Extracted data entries
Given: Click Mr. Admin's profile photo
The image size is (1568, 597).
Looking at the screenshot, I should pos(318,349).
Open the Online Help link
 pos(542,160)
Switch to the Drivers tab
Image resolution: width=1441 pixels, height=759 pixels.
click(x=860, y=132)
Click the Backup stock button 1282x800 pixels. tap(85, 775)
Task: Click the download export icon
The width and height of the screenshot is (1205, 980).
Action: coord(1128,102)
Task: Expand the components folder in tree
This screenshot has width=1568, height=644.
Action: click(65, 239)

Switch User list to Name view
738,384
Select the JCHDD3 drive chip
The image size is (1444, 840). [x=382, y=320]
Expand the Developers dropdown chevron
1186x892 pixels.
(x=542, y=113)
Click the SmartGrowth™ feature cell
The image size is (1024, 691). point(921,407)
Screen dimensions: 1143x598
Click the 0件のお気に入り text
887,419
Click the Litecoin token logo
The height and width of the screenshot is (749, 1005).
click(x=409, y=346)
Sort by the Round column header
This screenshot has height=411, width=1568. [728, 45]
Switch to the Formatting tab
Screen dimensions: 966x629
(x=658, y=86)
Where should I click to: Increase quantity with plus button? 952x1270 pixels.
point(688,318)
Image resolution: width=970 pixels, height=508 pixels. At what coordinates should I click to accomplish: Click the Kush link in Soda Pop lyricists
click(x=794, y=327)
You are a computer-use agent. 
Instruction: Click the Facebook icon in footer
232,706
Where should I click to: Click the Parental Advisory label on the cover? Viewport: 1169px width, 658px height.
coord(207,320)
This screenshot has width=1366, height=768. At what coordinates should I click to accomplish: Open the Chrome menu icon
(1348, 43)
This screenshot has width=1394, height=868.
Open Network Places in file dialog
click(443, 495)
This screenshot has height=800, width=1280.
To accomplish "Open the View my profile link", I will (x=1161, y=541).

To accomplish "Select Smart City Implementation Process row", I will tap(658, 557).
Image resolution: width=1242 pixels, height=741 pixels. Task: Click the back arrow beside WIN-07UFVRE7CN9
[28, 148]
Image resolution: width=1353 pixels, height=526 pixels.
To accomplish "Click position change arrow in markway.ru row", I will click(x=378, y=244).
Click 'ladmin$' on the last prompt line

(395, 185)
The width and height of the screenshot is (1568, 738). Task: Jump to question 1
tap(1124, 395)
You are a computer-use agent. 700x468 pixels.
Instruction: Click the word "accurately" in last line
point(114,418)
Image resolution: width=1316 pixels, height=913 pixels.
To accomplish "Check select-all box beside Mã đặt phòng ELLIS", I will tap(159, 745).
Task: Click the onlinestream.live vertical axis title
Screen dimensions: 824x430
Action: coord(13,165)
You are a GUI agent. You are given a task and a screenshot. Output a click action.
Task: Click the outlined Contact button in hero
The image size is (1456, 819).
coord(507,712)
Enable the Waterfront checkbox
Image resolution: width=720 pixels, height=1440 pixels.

§ **EXERCISE PROMPT**: Look back at the records above. Repeat all of them exactly.

§ **RESPONSE**:
Given: Click Mr. Admin's profile photo
The image size is (1568, 597).
Looking at the screenshot, I should pos(318,349).
Open the Online Help link
 pos(542,160)
Switch to the Drivers tab
Image resolution: width=1441 pixels, height=759 pixels.
click(x=860, y=132)
Click the Backup stock button 1282x800 pixels. tap(85, 775)
Task: Click the download export icon
The width and height of the screenshot is (1205, 980).
Action: coord(1128,102)
Task: Expand the components folder in tree
This screenshot has width=1568, height=644.
Action: click(65, 239)

Switch User list to Name view
738,384
Select the JCHDD3 drive chip
The image size is (1444, 840). [x=382, y=320]
Expand the Developers dropdown chevron
1186x892 pixels.
(x=542, y=113)
Click the SmartGrowth™ feature cell
The image size is (1024, 691). point(921,407)
Screen dimensions: 1143x598
Click the 0件のお気に入り text
887,419
Click the Litecoin token logo
The height and width of the screenshot is (749, 1005).
click(x=409, y=346)
Sort by the Round column header
This screenshot has height=411, width=1568. [728, 45]
Switch to the Formatting tab
Screen dimensions: 966x629
(x=658, y=86)
Where should I click to: Increase quantity with plus button? 952x1270 pixels.
point(688,318)
Image resolution: width=970 pixels, height=508 pixels. At what coordinates should I click to accomplish: Click the Kush link in Soda Pop lyricists
click(x=794, y=327)
You are a computer-use agent. 
Instruction: Click the Facebook icon in footer
232,706
Where should I click to: Click the Parental Advisory label on the cover? Viewport: 1169px width, 658px height.
coord(207,320)
This screenshot has width=1366, height=768. At what coordinates should I click to accomplish: Open the Chrome menu icon
(1348, 43)
This screenshot has width=1394, height=868.
Open Network Places in file dialog
click(443, 495)
This screenshot has height=800, width=1280.
To accomplish "Open the View my profile link", I will (x=1161, y=541).

To accomplish "Select Smart City Implementation Process row", I will tap(658, 557).
Image resolution: width=1242 pixels, height=741 pixels. Task: Click the back arrow beside WIN-07UFVRE7CN9
[28, 148]
Image resolution: width=1353 pixels, height=526 pixels.
To accomplish "Click position change arrow in markway.ru row", I will click(x=378, y=244).
Click 'ladmin$' on the last prompt line

(395, 185)
The width and height of the screenshot is (1568, 738). Task: Jump to question 1
tap(1124, 395)
You are a computer-use agent. 700x468 pixels.
Instruction: Click the word "accurately" in last line
point(114,418)
Image resolution: width=1316 pixels, height=913 pixels.
To accomplish "Check select-all box beside Mã đặt phòng ELLIS", I will tap(159, 745).
Task: Click the onlinestream.live vertical axis title
Screen dimensions: 824x430
Action: coord(13,165)
You are a GUI agent. You are given a task and a screenshot. Output a click action.
Task: Click the outlined Contact button in hero
The image size is (1456, 819).
coord(507,712)
Enable the Waterfront checkbox
Image resolution: width=720 pixels, height=1440 pixels.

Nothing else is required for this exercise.